Stated goal 1 >>
In the U.S. v. Fiala opinion, who is listed as counsel for DeLuna?
Stated goal 2 >>
Retype the stretch of the U.S. v. Fiala opinion from "Orlando Fiala was" through "of justice enhancement.".

Source >>
** BEGIN **

U.S. v. Fiala

Decision Date28 March 1991
Docket Number90-1551,Nos. 90-1489,s. 90-1489
Citation929 F.2d 285
PartiesUNITED STATES of America, Plaintiff-Appellee, v. Orlando FIALA and John DeLuna, Defendants-Appellants.
CourtU.S. Court of Appeals — Seventh Circuit

David E. Risley, Office of the U.S. Atty., Springfield, Ill., for plaintiff-appellee.

Michael B. Metnick, Metnick & Barewin, Springfield, Ill., for Fiala.

Jed Stone, Urban & Stone, Chicago, Ill., for DeLuna.

Before BAUER, Chief Judge, FLAUM and KANNE, Circuit Judges.

FLAUM, Circuit Judge.

Orlando Fiala was convicted in district court of conspiracy to distribute and possession of marijuana. His co-defendant John DeLuna was convicted of conspiracy to distribute marijuana and of being a felon in possession of a firearm. Both appeal the district court's denial of their motions to suppress evidence discovered by police in an automobile driven by Fiala and owned by DeLuna that was searched after a traffic stop. Fiala also appeals his sentence, contesting Sentencing Guidelines offense level enhancements levied by the district court for obstruction of justice and possession of a weapon during the commission of a drug offense. We affirm both the district court's denial of the suppression motion and the imposition of the drug offense weapons enhancement, but reverse the imposition of the obstruction of justice enhancement.

** END **

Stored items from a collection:
** BEGIN **

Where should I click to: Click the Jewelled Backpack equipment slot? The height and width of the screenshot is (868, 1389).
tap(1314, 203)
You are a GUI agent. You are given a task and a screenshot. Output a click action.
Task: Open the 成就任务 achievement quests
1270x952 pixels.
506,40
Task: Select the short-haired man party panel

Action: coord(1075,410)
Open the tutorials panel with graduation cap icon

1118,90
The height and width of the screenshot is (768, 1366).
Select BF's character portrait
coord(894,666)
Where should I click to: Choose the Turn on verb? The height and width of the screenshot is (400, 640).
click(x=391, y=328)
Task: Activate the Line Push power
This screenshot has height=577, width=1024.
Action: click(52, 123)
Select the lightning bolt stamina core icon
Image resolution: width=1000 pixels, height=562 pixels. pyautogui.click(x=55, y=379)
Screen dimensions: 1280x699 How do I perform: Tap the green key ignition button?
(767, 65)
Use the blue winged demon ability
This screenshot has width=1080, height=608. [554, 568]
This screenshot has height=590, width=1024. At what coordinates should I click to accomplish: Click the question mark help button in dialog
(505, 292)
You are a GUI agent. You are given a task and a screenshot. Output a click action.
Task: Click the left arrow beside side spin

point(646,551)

** END **

Full solution 1 >>
Jed Stone, of Urban & Stone in Chicago, Illinois.

Full solution 2 >>
Orlando Fiala was convicted in district court of conspiracy to distribute and possession of marijuana. His co-defendant John DeLuna was convicted of conspiracy to distribute marijuana and of being a felon in possession of a firearm. Both appeal the district court's denial of their motions to suppress evidence discovered by police in an automobile driven by Fiala and owned by DeLuna that was searched after a traffic stop. Fiala also appeals his sentence, contesting Sentencing Guidelines offense level enhancements levied by the district court for obstruction of justice and possession of a weapon during the commission of a drug offense. We affirm both the district court's denial of the suppression motion and the imposition of the drug offense weapons enhancement, but reverse the imposition of the obstruction of justice enhancement.